1 S’interroger sur la mission de la protection sociale au XXIe siècle et sur ses éventuelles ambiguïtés suppose de revenir à sa vocation première. La protection sociale ne consiste pas seulement dans la reconnaissance des risques et l’assurance des accidents : elle vise à transformer l’incertitude en risque pour mutualiser et réduire celui-ci et ainsi atténuer l’inégalité sociale. Cette mission, qui relève de la logique de l’assurance et de la solidarité, est donc éminemment éthique et politique et diverge en cela de l’assurance privée. Il ne s’agit pas tant d’assurer des accidents individuels que de produire de la sécurité collective. Cette fonction de sécurisation au fondement d’un État Providence qui entend mesurer, superviser et prévoir la société s’appuie sur la distinction établie en 1921 par Franck Knight [1921] [1] entre risque et incertitude : « Il faut distinguer entre deux types d’incertitude, celle qui est mesurable et celle qui ne l’est pas. On utilisera le mot “risque” pour l’incertitude qui est mesurable et l’on réservera “incertitude” aux situations qui ne sont pas mesurables. » Si la vie sociale est incertaine au sens de Knight, alors l’État Providence ne pourra pas protéger le bien-être humain. Mais si les accidents sociaux peuvent être normalisés, au sens statistique du terme, alors l’apparente fatalité peut être standardisée et domestiquée. On passe de risques individuels imprévisibles à un risque social maîtrisable, parce que calculé et mutualisé.
2 On peut ainsi distinguer trois étapes conceptuelles dans la constitution graduelle des régimes de protection sociale à partir du début du XIXe siècle.
1 – Les trois étapes de la protection sociale
3 La première étape, antérieure au XIXe siècle et à l’avènement des protections collectives, est celle de l’incertitude à laquelle ne peut répondre que la prière solitaire. François Ewald [1986] le dit bien : « Pendant longtemps, on a mutualisé les risques à travers l’Église et la religion : on répondait au risque par la Providence. Plus la volonté divine était incompréhensible, plus il fallait avoir la foi » [Ewald, 1986, p. 72]. Mais, comme le remarque Ewald, « cette réponse s’est épuisée en 1755 avec le tremblement de terre de Lisbonne. Par un phénomène de dissolution soudaine, une manière commune de vivre les événements est devenue impossible : celle de l’optimisme leibnizien. Dès lors, on dira que c’est la nature et l’imprévoyance humaines qui sont les causes de nos malheurs et non la volonté divine. Le risque devient à la fois un problème individuel par la souffrance qu’il implique et un problème social par les responsabilités qu’il met en cause. »

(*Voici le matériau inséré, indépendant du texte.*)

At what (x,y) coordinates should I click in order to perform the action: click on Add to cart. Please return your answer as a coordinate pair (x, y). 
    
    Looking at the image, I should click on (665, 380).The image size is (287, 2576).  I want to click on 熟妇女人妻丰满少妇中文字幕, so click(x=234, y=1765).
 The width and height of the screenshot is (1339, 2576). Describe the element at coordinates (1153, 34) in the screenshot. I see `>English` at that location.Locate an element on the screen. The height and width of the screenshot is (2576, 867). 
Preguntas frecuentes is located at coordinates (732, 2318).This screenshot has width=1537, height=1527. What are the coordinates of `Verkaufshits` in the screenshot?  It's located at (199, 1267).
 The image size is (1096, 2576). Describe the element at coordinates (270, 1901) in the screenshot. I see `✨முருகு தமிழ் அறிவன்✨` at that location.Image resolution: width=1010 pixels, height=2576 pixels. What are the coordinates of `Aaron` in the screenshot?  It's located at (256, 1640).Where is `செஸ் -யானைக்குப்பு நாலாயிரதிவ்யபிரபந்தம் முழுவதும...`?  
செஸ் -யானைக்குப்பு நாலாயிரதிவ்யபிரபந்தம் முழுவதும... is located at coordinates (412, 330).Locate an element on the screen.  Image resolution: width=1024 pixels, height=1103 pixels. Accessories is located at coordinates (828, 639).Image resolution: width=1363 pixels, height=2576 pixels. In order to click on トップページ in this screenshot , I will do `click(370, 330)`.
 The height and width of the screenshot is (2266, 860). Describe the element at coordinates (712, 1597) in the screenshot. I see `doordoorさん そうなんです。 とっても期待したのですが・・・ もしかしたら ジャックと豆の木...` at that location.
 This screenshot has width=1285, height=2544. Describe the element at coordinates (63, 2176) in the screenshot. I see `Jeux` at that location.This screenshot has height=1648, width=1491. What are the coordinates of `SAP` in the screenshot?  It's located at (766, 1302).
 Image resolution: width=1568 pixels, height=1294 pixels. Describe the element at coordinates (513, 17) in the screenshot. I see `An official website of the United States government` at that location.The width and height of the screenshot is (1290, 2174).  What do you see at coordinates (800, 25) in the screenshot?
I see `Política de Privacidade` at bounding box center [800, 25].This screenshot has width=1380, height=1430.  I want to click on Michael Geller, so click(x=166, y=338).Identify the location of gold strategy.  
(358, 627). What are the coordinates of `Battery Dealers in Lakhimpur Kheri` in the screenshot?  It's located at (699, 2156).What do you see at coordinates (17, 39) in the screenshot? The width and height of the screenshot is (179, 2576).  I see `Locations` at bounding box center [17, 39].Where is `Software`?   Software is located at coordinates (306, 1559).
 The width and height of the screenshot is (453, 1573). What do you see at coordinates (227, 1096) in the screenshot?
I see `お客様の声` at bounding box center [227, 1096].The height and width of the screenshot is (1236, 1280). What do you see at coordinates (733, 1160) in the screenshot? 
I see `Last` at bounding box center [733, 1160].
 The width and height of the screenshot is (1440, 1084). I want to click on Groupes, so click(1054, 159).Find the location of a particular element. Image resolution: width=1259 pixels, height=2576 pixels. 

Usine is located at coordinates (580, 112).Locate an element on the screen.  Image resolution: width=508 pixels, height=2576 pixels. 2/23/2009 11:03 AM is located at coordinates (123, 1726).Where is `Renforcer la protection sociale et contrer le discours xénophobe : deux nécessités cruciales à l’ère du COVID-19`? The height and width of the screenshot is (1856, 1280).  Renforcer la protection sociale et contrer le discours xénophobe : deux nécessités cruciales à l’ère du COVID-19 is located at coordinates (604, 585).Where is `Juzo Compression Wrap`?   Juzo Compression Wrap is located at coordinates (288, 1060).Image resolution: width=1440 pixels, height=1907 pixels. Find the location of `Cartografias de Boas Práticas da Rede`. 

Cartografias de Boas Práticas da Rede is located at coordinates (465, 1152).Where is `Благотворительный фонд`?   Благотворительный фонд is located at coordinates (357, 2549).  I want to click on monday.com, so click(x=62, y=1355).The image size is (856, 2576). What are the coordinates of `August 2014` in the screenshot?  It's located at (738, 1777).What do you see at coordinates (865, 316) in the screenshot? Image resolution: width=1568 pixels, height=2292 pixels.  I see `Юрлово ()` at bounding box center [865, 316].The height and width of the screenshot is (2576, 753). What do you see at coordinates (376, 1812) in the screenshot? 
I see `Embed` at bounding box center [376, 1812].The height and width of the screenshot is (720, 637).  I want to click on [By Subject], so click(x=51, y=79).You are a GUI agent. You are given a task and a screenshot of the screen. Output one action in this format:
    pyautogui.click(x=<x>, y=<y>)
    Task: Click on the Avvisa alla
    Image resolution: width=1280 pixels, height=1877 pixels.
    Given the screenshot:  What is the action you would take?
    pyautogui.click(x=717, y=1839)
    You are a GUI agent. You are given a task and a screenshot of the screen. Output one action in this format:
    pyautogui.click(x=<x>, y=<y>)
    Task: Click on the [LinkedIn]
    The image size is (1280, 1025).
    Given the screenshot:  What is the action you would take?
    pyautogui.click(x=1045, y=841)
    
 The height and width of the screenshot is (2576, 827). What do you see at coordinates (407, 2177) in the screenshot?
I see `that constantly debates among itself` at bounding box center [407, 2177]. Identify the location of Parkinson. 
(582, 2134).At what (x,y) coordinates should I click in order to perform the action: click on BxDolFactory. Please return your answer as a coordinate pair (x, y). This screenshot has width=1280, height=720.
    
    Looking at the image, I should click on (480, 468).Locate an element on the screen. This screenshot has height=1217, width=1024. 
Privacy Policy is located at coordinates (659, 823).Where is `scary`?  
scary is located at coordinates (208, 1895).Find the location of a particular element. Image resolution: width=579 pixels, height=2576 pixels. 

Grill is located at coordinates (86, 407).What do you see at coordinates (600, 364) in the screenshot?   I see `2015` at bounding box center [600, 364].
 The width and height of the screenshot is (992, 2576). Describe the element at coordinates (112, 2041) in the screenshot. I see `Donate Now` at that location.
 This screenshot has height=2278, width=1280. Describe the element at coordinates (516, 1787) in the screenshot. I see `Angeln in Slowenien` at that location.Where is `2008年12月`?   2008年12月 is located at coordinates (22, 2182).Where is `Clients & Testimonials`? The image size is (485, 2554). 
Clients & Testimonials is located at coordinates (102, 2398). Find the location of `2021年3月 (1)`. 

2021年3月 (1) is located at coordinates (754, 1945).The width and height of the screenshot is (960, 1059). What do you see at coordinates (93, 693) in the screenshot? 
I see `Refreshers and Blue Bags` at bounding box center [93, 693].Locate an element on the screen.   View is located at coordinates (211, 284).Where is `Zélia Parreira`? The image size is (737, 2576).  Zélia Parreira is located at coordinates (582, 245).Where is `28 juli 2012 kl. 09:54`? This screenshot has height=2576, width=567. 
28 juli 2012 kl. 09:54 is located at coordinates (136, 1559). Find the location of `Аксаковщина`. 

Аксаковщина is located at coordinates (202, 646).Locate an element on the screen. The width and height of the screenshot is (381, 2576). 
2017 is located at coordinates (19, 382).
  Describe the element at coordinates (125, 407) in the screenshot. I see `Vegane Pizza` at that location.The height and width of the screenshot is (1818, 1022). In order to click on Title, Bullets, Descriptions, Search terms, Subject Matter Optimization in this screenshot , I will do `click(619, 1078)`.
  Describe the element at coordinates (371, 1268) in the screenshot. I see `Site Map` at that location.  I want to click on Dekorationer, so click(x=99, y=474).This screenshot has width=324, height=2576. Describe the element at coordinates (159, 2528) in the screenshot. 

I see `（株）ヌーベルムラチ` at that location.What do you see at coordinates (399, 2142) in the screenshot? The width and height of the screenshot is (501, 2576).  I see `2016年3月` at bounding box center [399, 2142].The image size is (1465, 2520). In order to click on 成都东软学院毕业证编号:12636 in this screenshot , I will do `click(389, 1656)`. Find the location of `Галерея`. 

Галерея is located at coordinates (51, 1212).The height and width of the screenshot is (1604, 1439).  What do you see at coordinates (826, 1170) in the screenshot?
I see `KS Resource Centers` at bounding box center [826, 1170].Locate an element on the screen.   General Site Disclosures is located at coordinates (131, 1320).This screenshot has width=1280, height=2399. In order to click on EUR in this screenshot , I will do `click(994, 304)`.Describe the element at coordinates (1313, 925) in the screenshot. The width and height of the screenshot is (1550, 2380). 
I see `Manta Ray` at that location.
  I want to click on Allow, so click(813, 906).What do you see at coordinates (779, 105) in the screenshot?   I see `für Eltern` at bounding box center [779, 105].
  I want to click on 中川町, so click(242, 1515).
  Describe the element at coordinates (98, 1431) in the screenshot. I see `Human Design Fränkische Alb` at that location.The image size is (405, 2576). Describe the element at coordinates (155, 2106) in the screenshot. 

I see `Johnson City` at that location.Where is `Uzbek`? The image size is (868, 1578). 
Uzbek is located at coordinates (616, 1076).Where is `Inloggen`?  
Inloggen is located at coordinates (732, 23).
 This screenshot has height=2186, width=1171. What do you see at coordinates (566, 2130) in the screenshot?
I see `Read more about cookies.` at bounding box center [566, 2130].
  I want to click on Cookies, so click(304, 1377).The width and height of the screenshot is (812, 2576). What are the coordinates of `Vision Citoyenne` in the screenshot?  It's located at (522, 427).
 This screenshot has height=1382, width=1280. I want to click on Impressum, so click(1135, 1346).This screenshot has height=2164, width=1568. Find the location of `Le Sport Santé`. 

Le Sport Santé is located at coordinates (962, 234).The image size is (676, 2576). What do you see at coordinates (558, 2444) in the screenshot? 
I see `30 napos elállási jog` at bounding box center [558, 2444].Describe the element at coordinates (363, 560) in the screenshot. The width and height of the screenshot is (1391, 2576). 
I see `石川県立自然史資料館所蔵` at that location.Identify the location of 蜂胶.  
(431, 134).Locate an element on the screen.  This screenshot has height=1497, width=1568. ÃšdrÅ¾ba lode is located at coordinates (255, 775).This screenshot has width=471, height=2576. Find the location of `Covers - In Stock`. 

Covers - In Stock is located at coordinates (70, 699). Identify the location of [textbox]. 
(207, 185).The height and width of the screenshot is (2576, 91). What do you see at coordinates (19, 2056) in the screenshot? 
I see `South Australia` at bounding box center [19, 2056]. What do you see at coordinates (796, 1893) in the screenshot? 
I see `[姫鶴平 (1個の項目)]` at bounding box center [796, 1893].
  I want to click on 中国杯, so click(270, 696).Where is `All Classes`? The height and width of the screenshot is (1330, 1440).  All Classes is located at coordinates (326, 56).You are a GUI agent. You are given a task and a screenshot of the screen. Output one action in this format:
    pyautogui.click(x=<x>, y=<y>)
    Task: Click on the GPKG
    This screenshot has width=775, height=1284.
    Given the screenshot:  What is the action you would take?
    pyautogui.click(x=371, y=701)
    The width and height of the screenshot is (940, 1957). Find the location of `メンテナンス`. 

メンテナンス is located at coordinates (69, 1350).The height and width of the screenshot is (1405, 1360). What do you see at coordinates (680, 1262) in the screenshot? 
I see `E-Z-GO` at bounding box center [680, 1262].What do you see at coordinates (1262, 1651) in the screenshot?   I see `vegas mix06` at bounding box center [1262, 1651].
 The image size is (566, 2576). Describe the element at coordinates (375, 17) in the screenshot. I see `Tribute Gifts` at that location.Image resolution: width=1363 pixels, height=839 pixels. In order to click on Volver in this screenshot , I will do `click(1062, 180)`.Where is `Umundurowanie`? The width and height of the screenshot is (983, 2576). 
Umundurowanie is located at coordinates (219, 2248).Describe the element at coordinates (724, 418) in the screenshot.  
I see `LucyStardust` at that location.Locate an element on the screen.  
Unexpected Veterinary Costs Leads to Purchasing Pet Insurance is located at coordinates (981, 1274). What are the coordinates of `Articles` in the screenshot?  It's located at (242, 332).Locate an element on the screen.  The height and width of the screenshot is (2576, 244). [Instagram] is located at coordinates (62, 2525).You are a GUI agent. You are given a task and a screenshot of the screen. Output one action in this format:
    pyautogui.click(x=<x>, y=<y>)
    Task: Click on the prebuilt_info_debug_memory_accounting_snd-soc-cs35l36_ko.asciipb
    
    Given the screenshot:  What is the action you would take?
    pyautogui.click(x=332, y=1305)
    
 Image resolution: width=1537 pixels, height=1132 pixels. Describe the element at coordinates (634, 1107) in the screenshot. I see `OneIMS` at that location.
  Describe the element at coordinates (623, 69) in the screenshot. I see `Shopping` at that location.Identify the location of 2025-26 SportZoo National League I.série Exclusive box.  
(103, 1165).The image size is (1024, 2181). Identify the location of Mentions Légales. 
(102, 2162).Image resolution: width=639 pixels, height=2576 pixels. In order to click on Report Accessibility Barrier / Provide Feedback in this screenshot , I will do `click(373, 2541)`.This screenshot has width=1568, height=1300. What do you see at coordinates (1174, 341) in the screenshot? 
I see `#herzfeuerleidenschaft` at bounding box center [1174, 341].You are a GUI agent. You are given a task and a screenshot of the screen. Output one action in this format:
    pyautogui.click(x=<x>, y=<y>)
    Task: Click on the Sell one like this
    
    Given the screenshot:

4 Deuxième étape : la prévoyance devient l’expression de la responsabilité morale. La prévoyance (et l’imprévoyance) est d’abord individuelle, chacun prenant et assumant ses risques, puis elle devient collective, avec, en France, les sociétés de secours mutuel qui seront reconnues en 1835 et encouragées par la loi du 1er avril 1898 sur les accidents du travail. Cette dernière fait basculer le système français vers la protection sociale et la troisième étape, où la solidarité répond au risque social. On distingue entre l’exposé des motifs et l’article 1er de l’ordonnance du 4 octobre 1945, cette métamorphose de l’incertitude en risque. L’incertitude est le problème social explicitement désigné dans l’exposé des motifs :
La sécurité sociale est la garantie donnée à chacun qu’en toutes circonstances il disposera des moyens nécessaires pour assurer sa subsistance et celle de sa famille dans des conditions décentes. Trouvant sa justification dans un souci élémentaire de justice sociale, elle répond à la préoccupation de débarrasser les travailleurs de l’incertitude du lendemain, de cette incertitude constante qui crée chez eux un sentiment d’infériorité et qui est la base réelle et profonde de la distinction des classes entre les possédants sûrs d’eux-mêmes et de leur avenir et les travailleurs sur qui pèse, à tout moment, la menace de la misère.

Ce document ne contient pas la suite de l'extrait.